I don't think that it would be at all hard to Roosevelt to sell helping the British against the Japanese. The US public believed at the time that the Japanese were just doing what Hitler wanted, so going to war against them would be an indirect attack on Hitler.
Not that the Japanese would ever ignore the Philippines while going after the DEI; the PI was a dagger across Japan's throat, and the Japanese couldn't allow the Americans to choose when to start slicing.
QuoteIn any case an attack on Pearl Harbor brought with it the certainty of total war and guarantee of major U.S. military response. An attack on the DEI alone does not do either, and it was a defect in Japanese reasoning that they didn't understand that.

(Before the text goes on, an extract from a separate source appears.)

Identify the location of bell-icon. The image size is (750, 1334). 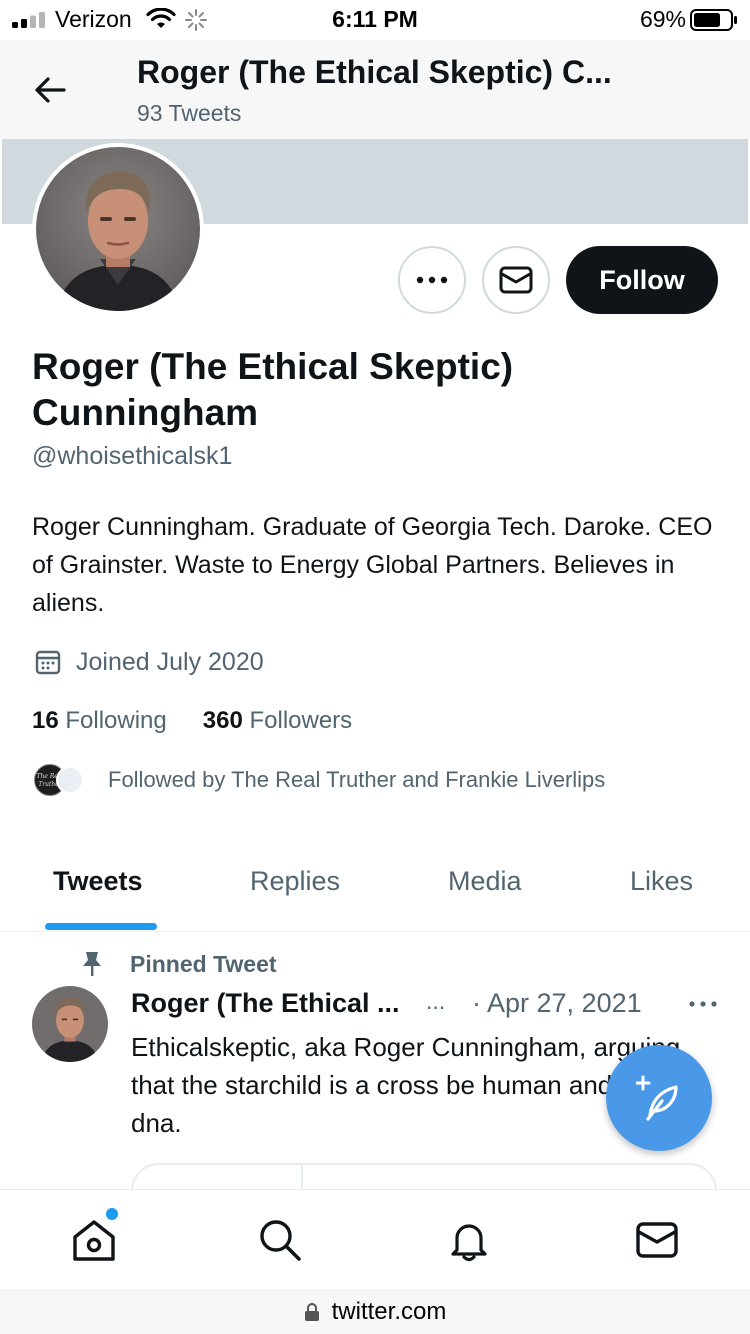
(469, 1243).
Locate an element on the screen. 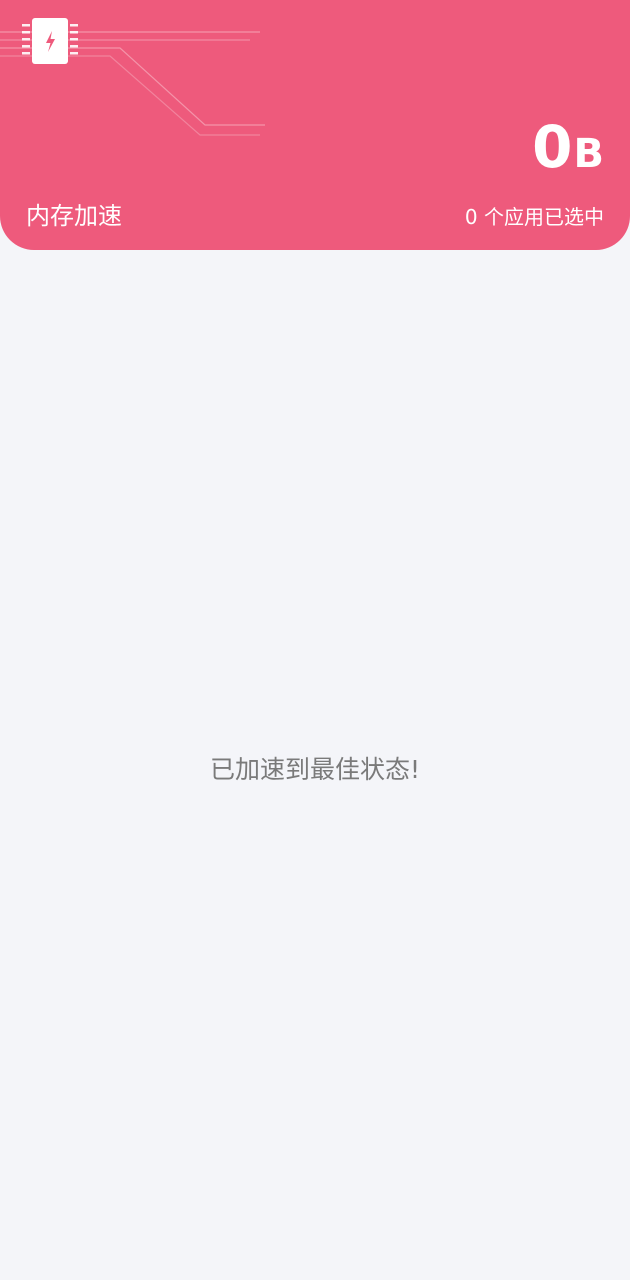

An attack on the DEI alone means that Japan's enemies have all the choices to make, and Japan's (and thus the Emperor's) future would be outside the hands of the Japanese leadership. They would have found that idea intolerable. They would go big or go home.
Quote from: grumbler on August 10, 2021, 01:31:54 PM
One should always be skeptical of evidence and the interpretation of it, but should be even more skeptical about interpretations that ignore or go counter to the evidence.
One should be skeptical of interpretations that consider polling data evidence.
Quote from: OttoVonBismarck on August 12, 2021, 11:37:02 AM
One should be skeptical of interpretations that consider polling data evidence.
President Dewey would strongly disagree.